____ Source text
Foundations of objective ethics it is responsible for the development of the universe (evolution) and at the same time is the aim of this development. — rogita
This part I have a serious problem with. I don't think there's any reason to believe that free phenomena would be responsible for the development of the universe--not that I'd be asserting the opposite; I'd be more agnostic on this issue. — Terrapin Station
Determinism cannot evolve. It is an eternal repetition of the same things.
And re "the aim," I think that that idea is just nonsense. Only persons have aims. — Terrapin Station
"Persons" are part of the universe. They are "the front edge" of the evolution.
2) Freedom is fundamentally unknowable; the question of the existence of freedom is insolvable. — rogita
This would undermine your first premise, that freedom is an objective property of the universe. If we can't know if there are free phenomena, then it might not be an objective property of the universe after all. — Terrapin Station
We cannot know freedom because it never repeat itself. It is unpredictable. But we can make this assumption because it explains evolution.
3) Freedom is perceived as Good and determinism as Evil. — rogita
??? By whom? I wouldn't say that freedom/determinism have anything to do with good/evil. — Terrapin Station
By any sentient being. Freedom is what allows it to BE (to be not a biological object but an unique personality). Determinism perceived as any force. It forces compliance with laws of nature. It destroys freedom to be yourselves.
The duty of man, the purpose and meaning of human existence is to overcome determinism and to make the world freer. — rogita
As with aims, duties are the ideas of individuals. There is no objective or correct duty, purpose or meaning. — Terrapin Station
That duty is bestowed upon sentient beings by freedom. They try to improve the world. But "to improve" means "to make it better" -> "to make it freer".
________
____ Provided material
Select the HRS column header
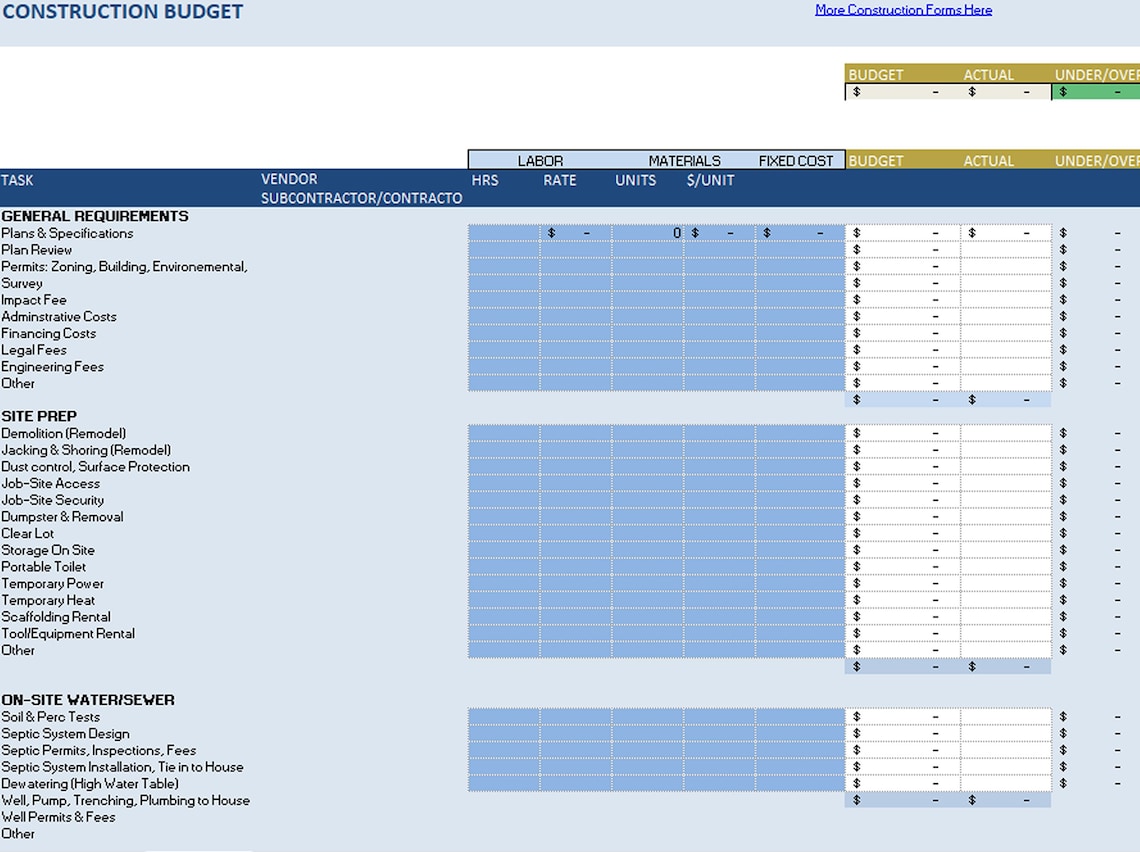 pyautogui.click(x=485, y=180)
________
> [Required tasks]:
#1 Summarize the forum exchange on objective ethics in two sentences.
#2 In the forum exchange on objective ethics, what reason does the reply give for why freedom cannot be known?
#3 List every passage in the forum exchange on objective ethics that is attributed to rogita.
The material is not needed for any of this work.

> [Your responses]:
#1 The exchange quotes rogita's claims that freedom drives the development of the universe and is its aim, that freedom is fundamentally unknowable, that freedom is perceived as Good and determinism as Evil, and that humanity's duty is to overcome determinism and make the world freer. Terrapin Station objects that only persons have aims, that unknowability undermines freedom being an objective property, that freedom and determinism have nothing to do with good and evil, and that duties are only the ideas of individuals, while replies defend each point.

#2 Freedom never repeats itself and is unpredictable.

#3
- "it is responsible for the development of the universe (evolution) and at the same time is the aim of this development."
- "2) Freedom is fundamentally unknowable; the question of the existence of freedom is insolvable."
- "3) Freedom is perceived as Good and determinism as Evil."
- "The duty of man, the purpose and meaning of human existence is to overcome determinism and to make the world freer."